TASK INSTRUCTIONS — Exactly the lines from the one containing "Task: Redo the last undone action" through the end of the records must be reproduced; leave out all pictures.

--- START ---

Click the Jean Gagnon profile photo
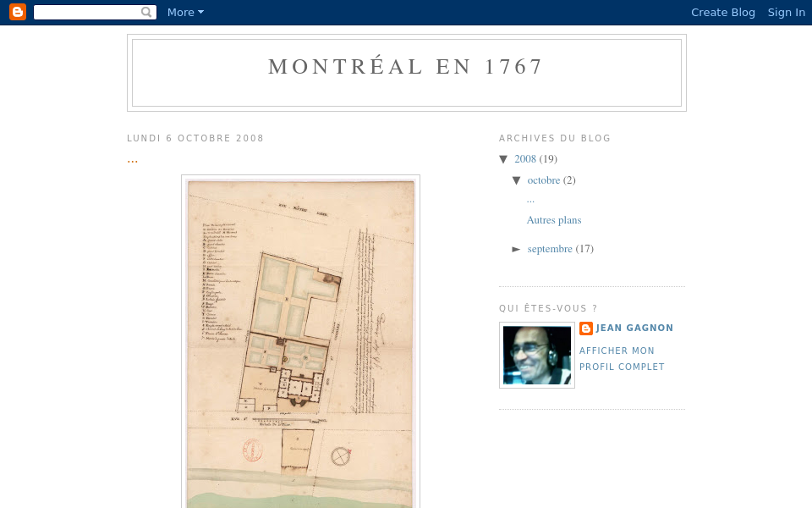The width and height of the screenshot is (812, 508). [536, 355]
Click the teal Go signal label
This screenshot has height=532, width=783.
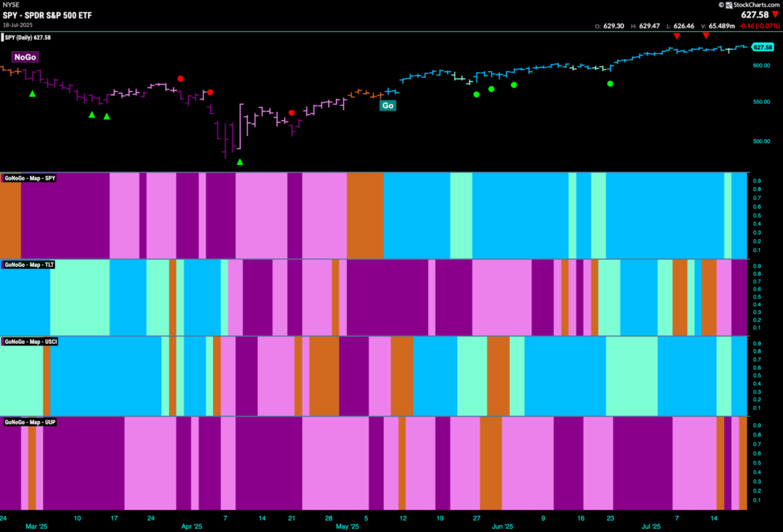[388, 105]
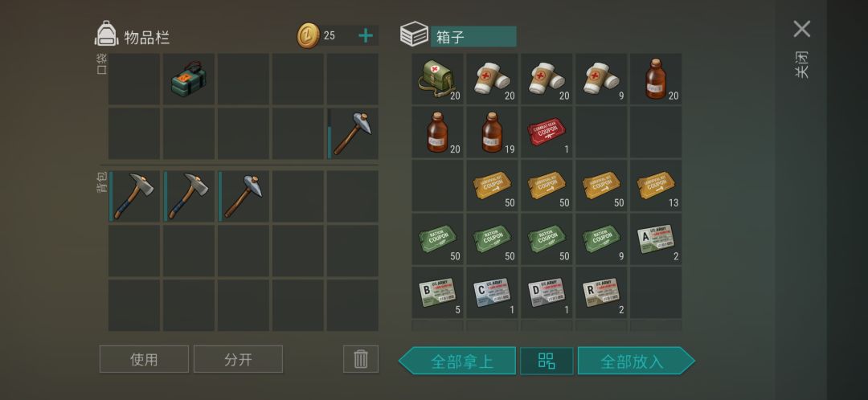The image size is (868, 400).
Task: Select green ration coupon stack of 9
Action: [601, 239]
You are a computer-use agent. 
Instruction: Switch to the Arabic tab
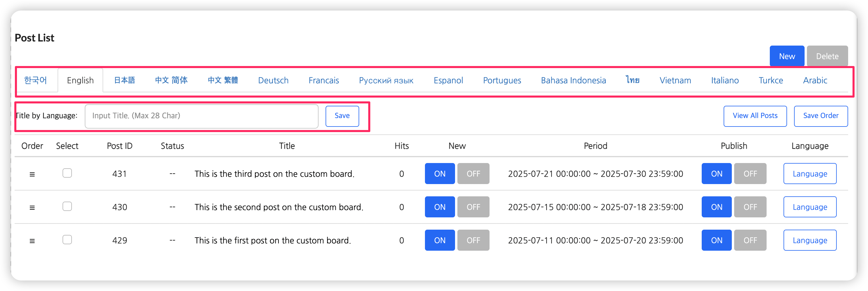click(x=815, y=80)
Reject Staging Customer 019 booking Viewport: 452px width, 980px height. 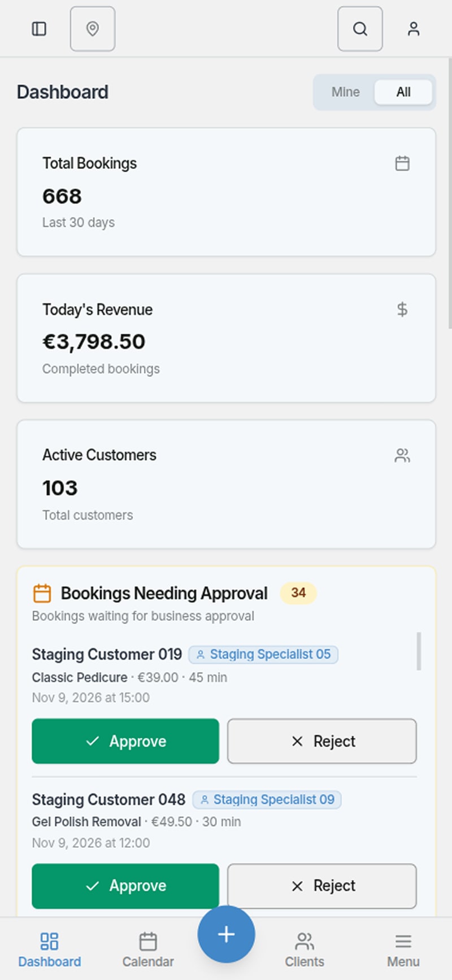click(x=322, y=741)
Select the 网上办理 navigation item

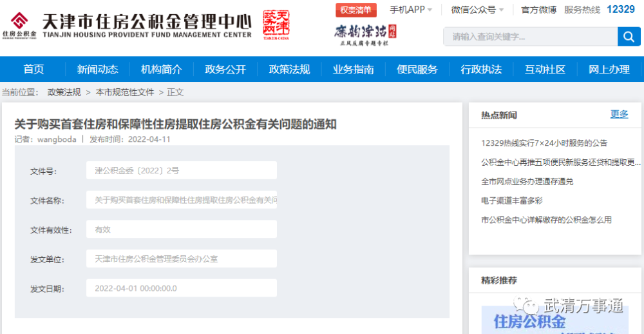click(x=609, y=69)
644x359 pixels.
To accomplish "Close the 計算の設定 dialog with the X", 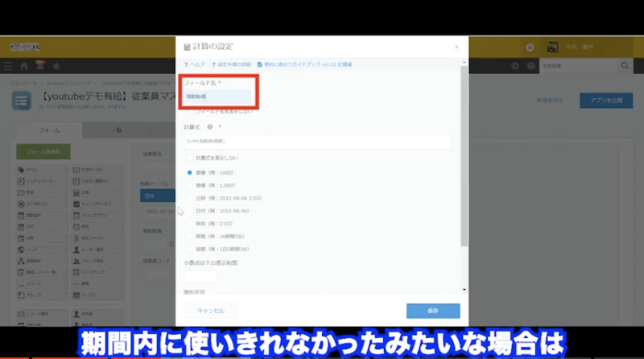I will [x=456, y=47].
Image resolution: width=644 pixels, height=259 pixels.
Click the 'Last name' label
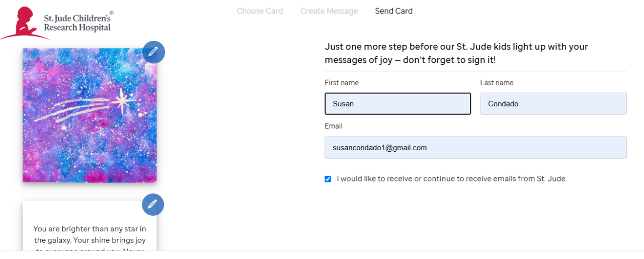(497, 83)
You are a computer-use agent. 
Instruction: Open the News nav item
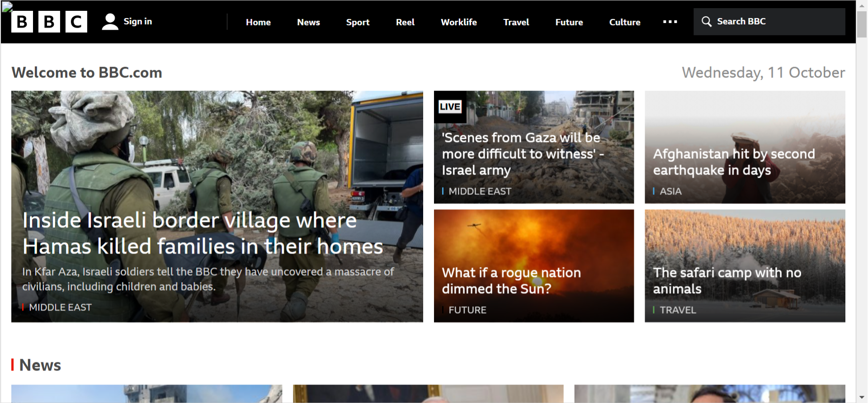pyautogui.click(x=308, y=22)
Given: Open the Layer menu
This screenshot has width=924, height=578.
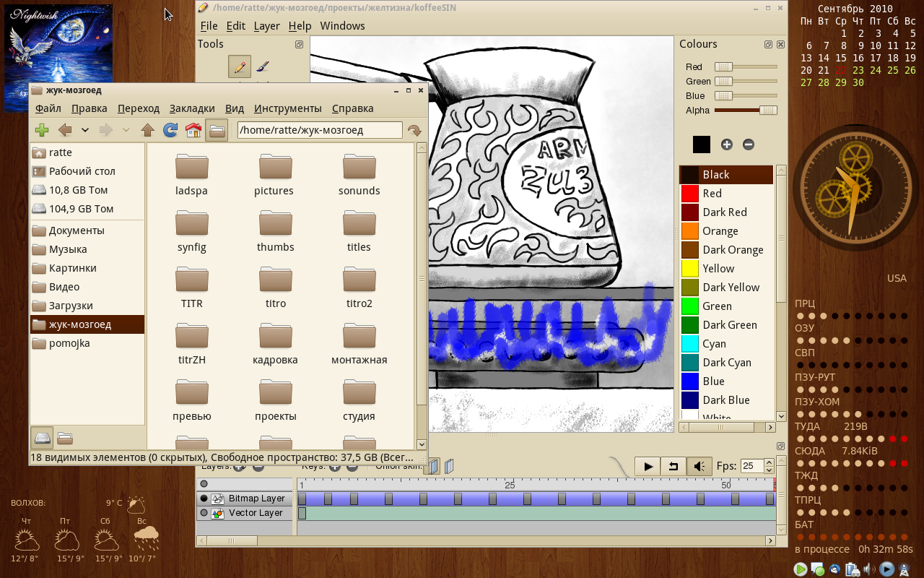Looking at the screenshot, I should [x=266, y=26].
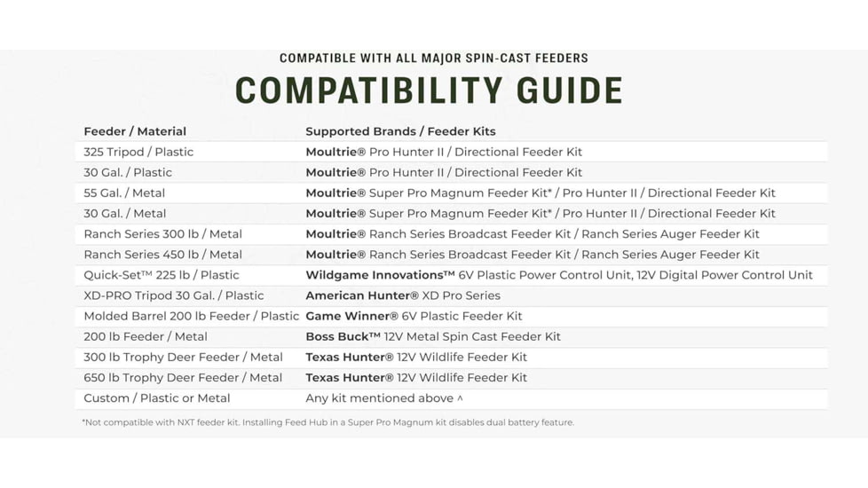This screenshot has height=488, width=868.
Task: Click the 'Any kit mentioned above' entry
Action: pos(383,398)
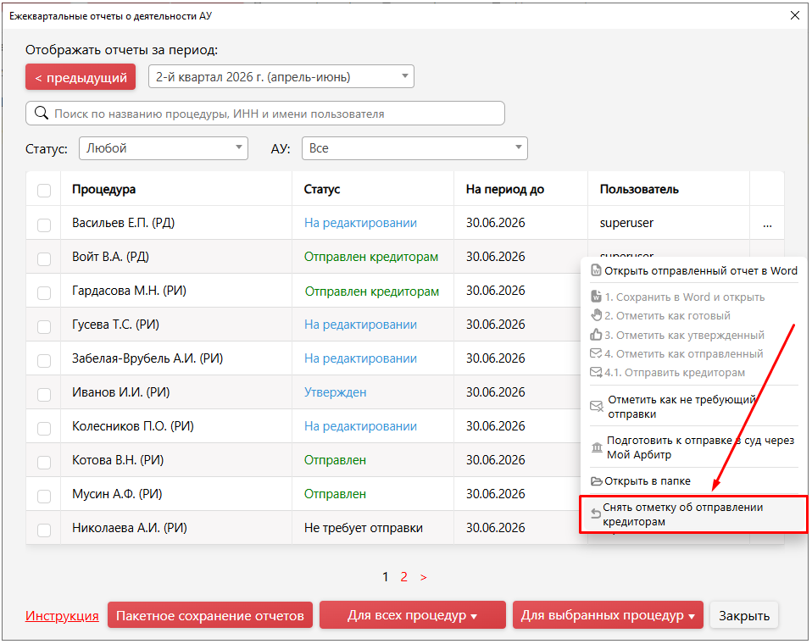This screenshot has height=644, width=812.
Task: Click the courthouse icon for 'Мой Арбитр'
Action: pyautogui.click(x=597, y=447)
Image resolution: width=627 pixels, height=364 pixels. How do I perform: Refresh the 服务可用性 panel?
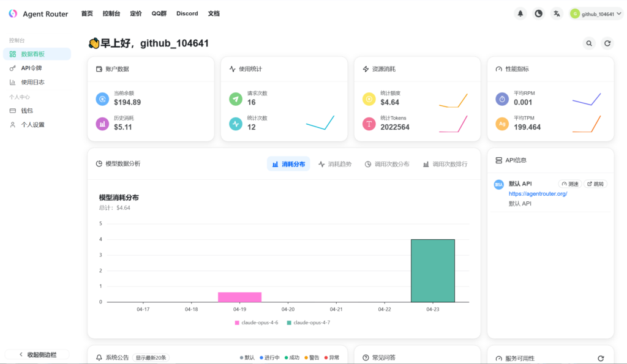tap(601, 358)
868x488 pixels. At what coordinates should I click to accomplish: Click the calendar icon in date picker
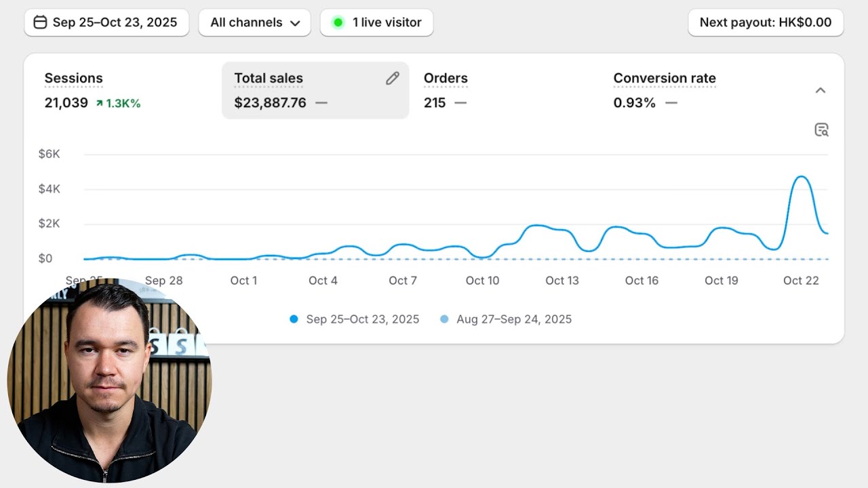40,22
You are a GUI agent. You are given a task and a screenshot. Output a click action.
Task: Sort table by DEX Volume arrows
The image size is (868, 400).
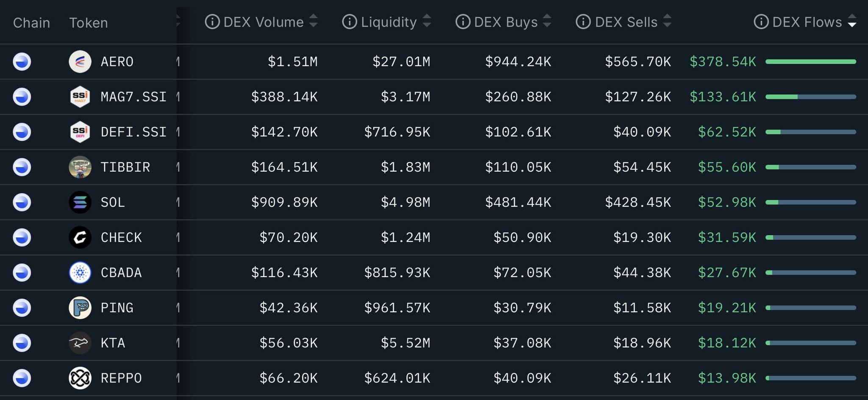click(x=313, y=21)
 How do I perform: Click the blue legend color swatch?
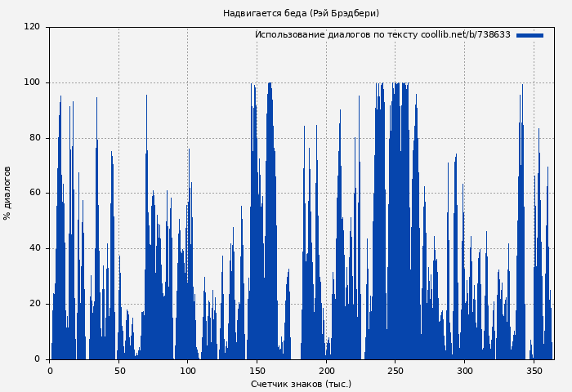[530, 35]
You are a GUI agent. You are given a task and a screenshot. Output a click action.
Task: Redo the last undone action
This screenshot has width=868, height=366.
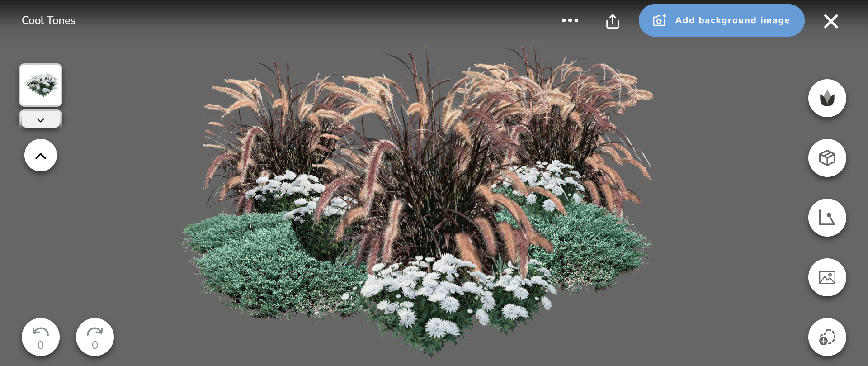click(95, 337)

--- END ---

RESULT BELOW —
Task: Redo the last undone action
This screenshot has width=868, height=366.
click(95, 337)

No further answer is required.